• _ACTION ITEM_: Every record below is to be reproduced exactly.

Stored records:
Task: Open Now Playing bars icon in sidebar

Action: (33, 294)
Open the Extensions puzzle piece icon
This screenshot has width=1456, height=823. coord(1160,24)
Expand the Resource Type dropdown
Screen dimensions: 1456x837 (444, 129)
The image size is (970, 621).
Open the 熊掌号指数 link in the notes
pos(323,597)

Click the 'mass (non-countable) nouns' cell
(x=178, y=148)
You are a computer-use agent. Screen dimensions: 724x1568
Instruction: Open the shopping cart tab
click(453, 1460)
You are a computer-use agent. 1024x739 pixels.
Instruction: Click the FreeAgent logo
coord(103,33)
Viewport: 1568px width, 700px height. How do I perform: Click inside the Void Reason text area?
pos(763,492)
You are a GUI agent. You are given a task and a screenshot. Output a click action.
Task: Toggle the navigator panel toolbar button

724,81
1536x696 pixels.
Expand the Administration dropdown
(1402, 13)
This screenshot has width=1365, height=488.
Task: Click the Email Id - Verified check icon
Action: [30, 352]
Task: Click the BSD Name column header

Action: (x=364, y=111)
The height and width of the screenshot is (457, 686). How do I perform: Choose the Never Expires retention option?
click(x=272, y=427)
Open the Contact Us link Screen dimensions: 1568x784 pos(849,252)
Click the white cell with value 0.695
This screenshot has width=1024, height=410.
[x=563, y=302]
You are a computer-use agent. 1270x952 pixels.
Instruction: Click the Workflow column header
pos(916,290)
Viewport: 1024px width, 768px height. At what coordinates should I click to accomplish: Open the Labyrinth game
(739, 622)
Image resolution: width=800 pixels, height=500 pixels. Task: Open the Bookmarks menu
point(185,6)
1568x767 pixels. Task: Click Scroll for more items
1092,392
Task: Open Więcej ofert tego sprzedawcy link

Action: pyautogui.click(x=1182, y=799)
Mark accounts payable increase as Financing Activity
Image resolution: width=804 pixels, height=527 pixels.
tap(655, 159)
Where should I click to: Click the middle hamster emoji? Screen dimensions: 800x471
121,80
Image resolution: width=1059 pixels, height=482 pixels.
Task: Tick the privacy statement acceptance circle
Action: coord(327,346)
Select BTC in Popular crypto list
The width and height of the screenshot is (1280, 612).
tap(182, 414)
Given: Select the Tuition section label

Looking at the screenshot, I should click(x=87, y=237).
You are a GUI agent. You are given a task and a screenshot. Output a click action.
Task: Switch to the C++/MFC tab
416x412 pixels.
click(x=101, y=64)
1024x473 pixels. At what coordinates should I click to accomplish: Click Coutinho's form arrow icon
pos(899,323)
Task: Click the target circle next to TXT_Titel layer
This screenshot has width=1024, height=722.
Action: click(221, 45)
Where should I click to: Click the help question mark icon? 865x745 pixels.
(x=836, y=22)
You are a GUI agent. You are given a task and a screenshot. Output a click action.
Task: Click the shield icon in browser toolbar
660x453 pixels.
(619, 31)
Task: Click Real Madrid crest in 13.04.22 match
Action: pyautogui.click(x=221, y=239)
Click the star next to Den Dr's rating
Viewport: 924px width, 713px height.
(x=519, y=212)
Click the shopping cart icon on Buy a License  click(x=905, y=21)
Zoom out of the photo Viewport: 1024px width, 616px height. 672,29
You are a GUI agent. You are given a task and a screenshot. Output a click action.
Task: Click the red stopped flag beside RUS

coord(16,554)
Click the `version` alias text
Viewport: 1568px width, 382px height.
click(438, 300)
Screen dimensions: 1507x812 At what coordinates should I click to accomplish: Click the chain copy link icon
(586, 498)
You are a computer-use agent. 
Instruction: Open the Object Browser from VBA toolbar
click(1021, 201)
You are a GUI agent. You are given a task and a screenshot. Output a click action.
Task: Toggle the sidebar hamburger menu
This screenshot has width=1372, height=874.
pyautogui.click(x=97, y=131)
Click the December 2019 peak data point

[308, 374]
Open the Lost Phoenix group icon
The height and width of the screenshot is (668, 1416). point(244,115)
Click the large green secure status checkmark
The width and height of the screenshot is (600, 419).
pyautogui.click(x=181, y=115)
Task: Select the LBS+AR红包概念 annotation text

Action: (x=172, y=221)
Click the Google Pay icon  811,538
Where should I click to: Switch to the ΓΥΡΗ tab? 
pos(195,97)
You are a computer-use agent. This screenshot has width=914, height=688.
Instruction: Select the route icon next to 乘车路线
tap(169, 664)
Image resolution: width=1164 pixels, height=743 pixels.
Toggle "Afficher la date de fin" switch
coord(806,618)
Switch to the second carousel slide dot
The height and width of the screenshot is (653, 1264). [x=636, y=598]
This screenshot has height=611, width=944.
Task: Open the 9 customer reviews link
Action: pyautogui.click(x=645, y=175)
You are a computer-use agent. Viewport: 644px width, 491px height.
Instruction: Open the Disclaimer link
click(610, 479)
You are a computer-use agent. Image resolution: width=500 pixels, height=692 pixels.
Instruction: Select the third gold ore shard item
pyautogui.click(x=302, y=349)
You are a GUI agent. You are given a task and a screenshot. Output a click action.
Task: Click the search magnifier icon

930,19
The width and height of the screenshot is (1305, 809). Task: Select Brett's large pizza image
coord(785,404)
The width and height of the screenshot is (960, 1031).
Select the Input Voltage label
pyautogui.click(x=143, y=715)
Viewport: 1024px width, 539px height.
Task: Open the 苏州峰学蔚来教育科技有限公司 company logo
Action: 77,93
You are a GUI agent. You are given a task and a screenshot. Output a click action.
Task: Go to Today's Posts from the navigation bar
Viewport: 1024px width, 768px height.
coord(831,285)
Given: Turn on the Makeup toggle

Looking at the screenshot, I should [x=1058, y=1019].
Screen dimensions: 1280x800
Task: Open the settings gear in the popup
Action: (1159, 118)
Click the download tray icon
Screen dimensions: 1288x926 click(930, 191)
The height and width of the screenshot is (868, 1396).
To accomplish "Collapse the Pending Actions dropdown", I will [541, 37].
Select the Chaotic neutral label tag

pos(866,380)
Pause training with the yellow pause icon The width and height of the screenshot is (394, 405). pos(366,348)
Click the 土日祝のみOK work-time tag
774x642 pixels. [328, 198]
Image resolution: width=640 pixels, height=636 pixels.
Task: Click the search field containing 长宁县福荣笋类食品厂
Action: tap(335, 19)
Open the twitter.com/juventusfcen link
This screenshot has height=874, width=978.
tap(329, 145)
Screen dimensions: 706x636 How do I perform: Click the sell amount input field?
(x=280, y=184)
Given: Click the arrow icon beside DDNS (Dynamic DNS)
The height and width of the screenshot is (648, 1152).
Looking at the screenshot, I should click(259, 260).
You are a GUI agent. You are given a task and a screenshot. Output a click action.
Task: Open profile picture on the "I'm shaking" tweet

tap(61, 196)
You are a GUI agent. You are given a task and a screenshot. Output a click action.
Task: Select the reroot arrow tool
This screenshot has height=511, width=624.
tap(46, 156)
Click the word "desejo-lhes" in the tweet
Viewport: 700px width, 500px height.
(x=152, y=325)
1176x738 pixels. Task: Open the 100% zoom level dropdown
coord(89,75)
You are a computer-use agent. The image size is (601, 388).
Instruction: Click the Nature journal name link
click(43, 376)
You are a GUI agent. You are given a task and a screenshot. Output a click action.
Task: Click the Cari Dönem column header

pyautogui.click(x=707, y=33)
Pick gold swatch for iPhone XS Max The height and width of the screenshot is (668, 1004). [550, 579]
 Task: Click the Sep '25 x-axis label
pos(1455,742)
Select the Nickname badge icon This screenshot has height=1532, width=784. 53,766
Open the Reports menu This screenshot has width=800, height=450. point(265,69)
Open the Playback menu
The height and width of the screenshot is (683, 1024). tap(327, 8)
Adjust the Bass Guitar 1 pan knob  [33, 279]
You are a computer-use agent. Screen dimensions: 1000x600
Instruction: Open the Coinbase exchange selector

• _EXPECTED OUTPUT_:
Task: Open Now Playing bars icon in sidebar

Action: (33, 294)
Open the Extensions puzzle piece icon
This screenshot has width=1456, height=823. coord(1160,24)
Expand the Resource Type dropdown
Screen dimensions: 1456x837 (444, 129)
The image size is (970, 621).
Open the 熊掌号指数 link in the notes
pos(323,597)

Click the 'mass (non-countable) nouns' cell
(x=178, y=148)
You are a computer-use agent. Screen dimensions: 724x1568
Instruction: Open the shopping cart tab
click(453, 1460)
You are a computer-use agent. 1024x739 pixels.
Instruction: Click the FreeAgent logo
coord(103,33)
Viewport: 1568px width, 700px height. How do I perform: Click inside the Void Reason text area?
pos(763,492)
You are a GUI agent. You are given a task and a screenshot. Output a click action.
Task: Toggle the navigator panel toolbar button

724,81
1536x696 pixels.
Expand the Administration dropdown
(1402, 13)
This screenshot has width=1365, height=488.
Task: Click the Email Id - Verified check icon
Action: [30, 352]
Task: Click the BSD Name column header

Action: (x=364, y=111)
The height and width of the screenshot is (457, 686). How do I perform: Choose the Never Expires retention option?
click(x=272, y=427)
Open the Contact Us link Screen dimensions: 1568x784 pos(849,252)
Click the white cell with value 0.695
This screenshot has width=1024, height=410.
[x=563, y=302]
You are a computer-use agent. 1270x952 pixels.
Instruction: Click the Workflow column header
pos(916,290)
Viewport: 1024px width, 768px height. At what coordinates should I click to accomplish: Open the Labyrinth game
(739, 622)
Image resolution: width=800 pixels, height=500 pixels. Task: Open the Bookmarks menu
point(185,6)
1568x767 pixels. Task: Click Scroll for more items
1092,392
Task: Open Więcej ofert tego sprzedawcy link

Action: pyautogui.click(x=1182, y=799)
Mark accounts payable increase as Financing Activity
Image resolution: width=804 pixels, height=527 pixels.
tap(655, 159)
Where should I click to: Click the middle hamster emoji? Screen dimensions: 800x471
121,80
Image resolution: width=1059 pixels, height=482 pixels.
Task: Tick the privacy statement acceptance circle
Action: coord(327,346)
Select BTC in Popular crypto list
The width and height of the screenshot is (1280, 612).
tap(182, 414)
Given: Select the Tuition section label

Looking at the screenshot, I should click(x=87, y=237).
You are a GUI agent. You are given a task and a screenshot. Output a click action.
Task: Switch to the C++/MFC tab
416x412 pixels.
click(x=101, y=64)
1024x473 pixels. At what coordinates should I click to accomplish: Click Coutinho's form arrow icon
pos(899,323)
Task: Click the target circle next to TXT_Titel layer
This screenshot has width=1024, height=722.
Action: click(221, 45)
Where should I click to: Click the help question mark icon? 865x745 pixels.
(x=836, y=22)
You are a GUI agent. You are given a task and a screenshot. Output a click action.
Task: Click the shield icon in browser toolbar
660x453 pixels.
(619, 31)
Task: Click Real Madrid crest in 13.04.22 match
Action: pyautogui.click(x=221, y=239)
Click the star next to Den Dr's rating
Viewport: 924px width, 713px height.
(x=519, y=212)
Click the shopping cart icon on Buy a License  click(x=905, y=21)
Zoom out of the photo Viewport: 1024px width, 616px height. 672,29
You are a GUI agent. You are given a task and a screenshot. Output a click action.
Task: Click the red stopped flag beside RUS

coord(16,554)
Click the `version` alias text
Viewport: 1568px width, 382px height.
click(438, 300)
Screen dimensions: 1507x812 At what coordinates should I click to accomplish: Click the chain copy link icon
(586, 498)
You are a computer-use agent. 
Instruction: Open the Object Browser from VBA toolbar
click(1021, 201)
You are a GUI agent. You are given a task and a screenshot. Output a click action.
Task: Toggle the sidebar hamburger menu
This screenshot has width=1372, height=874.
pyautogui.click(x=97, y=131)
Click the December 2019 peak data point

[308, 374]
Open the Lost Phoenix group icon
The height and width of the screenshot is (668, 1416). point(244,115)
Click the large green secure status checkmark
The width and height of the screenshot is (600, 419).
pyautogui.click(x=181, y=115)
Task: Select the LBS+AR红包概念 annotation text

Action: (x=172, y=221)
Click the Google Pay icon  811,538
Where should I click to: Switch to the ΓΥΡΗ tab? 
pos(195,97)
You are a computer-use agent. This screenshot has width=914, height=688.
Instruction: Select the route icon next to 乘车路线
tap(169, 664)
Image resolution: width=1164 pixels, height=743 pixels.
Toggle "Afficher la date de fin" switch
coord(806,618)
Switch to the second carousel slide dot
The height and width of the screenshot is (653, 1264). [x=636, y=598]
This screenshot has height=611, width=944.
Task: Open the 9 customer reviews link
Action: pyautogui.click(x=645, y=175)
You are a computer-use agent. Viewport: 644px width, 491px height.
Instruction: Open the Disclaimer link
click(610, 479)
You are a computer-use agent. Image resolution: width=500 pixels, height=692 pixels.
Instruction: Select the third gold ore shard item
pyautogui.click(x=302, y=349)
You are a GUI agent. You are given a task and a screenshot. Output a click action.
Task: Click the search magnifier icon

930,19
The width and height of the screenshot is (1305, 809). Task: Select Brett's large pizza image
coord(785,404)
The width and height of the screenshot is (960, 1031).
Select the Input Voltage label
pyautogui.click(x=143, y=715)
Viewport: 1024px width, 539px height.
Task: Open the 苏州峰学蔚来教育科技有限公司 company logo
Action: 77,93
You are a GUI agent. You are given a task and a screenshot. Output a click action.
Task: Go to Today's Posts from the navigation bar
Viewport: 1024px width, 768px height.
coord(831,285)
Given: Turn on the Makeup toggle

Looking at the screenshot, I should [x=1058, y=1019].
Screen dimensions: 1280x800
Task: Open the settings gear in the popup
Action: (1159, 118)
Click the download tray icon
Screen dimensions: 1288x926 click(930, 191)
The height and width of the screenshot is (868, 1396).
To accomplish "Collapse the Pending Actions dropdown", I will [541, 37].
Select the Chaotic neutral label tag

pos(866,380)
Pause training with the yellow pause icon The width and height of the screenshot is (394, 405). pos(366,348)
Click the 土日祝のみOK work-time tag
774x642 pixels. [328, 198]
Image resolution: width=640 pixels, height=636 pixels.
Task: Click the search field containing 长宁县福荣笋类食品厂
Action: tap(335, 19)
Open the twitter.com/juventusfcen link
This screenshot has height=874, width=978.
tap(329, 145)
Screen dimensions: 706x636 How do I perform: Click the sell amount input field?
(x=280, y=184)
Given: Click the arrow icon beside DDNS (Dynamic DNS)
The height and width of the screenshot is (648, 1152).
Looking at the screenshot, I should click(259, 260).
You are a GUI agent. You are given a task and a screenshot. Output a click action.
Task: Open profile picture on the "I'm shaking" tweet

tap(61, 196)
You are a GUI agent. You are given a task and a screenshot. Output a click action.
Task: Select the reroot arrow tool
This screenshot has height=511, width=624.
tap(46, 156)
Click the word "desejo-lhes" in the tweet
Viewport: 700px width, 500px height.
(x=152, y=325)
1176x738 pixels. Task: Open the 100% zoom level dropdown
coord(89,75)
You are a computer-use agent. The image size is (601, 388).
Instruction: Click the Nature journal name link
click(43, 376)
You are a GUI agent. You are given a task and a screenshot. Output a click action.
Task: Click the Cari Dönem column header

pyautogui.click(x=707, y=33)
Pick gold swatch for iPhone XS Max The height and width of the screenshot is (668, 1004). [550, 579]
 Task: Click the Sep '25 x-axis label
pos(1455,742)
Select the Nickname badge icon This screenshot has height=1532, width=784. 53,766
Open the Reports menu This screenshot has width=800, height=450. point(265,69)
Open the Playback menu
The height and width of the screenshot is (683, 1024). tap(327, 8)
Adjust the Bass Guitar 1 pan knob  [33, 279]
You are a computer-use agent. Screen dimensions: 1000x600
Instruction: Open the Coinbase exchange selector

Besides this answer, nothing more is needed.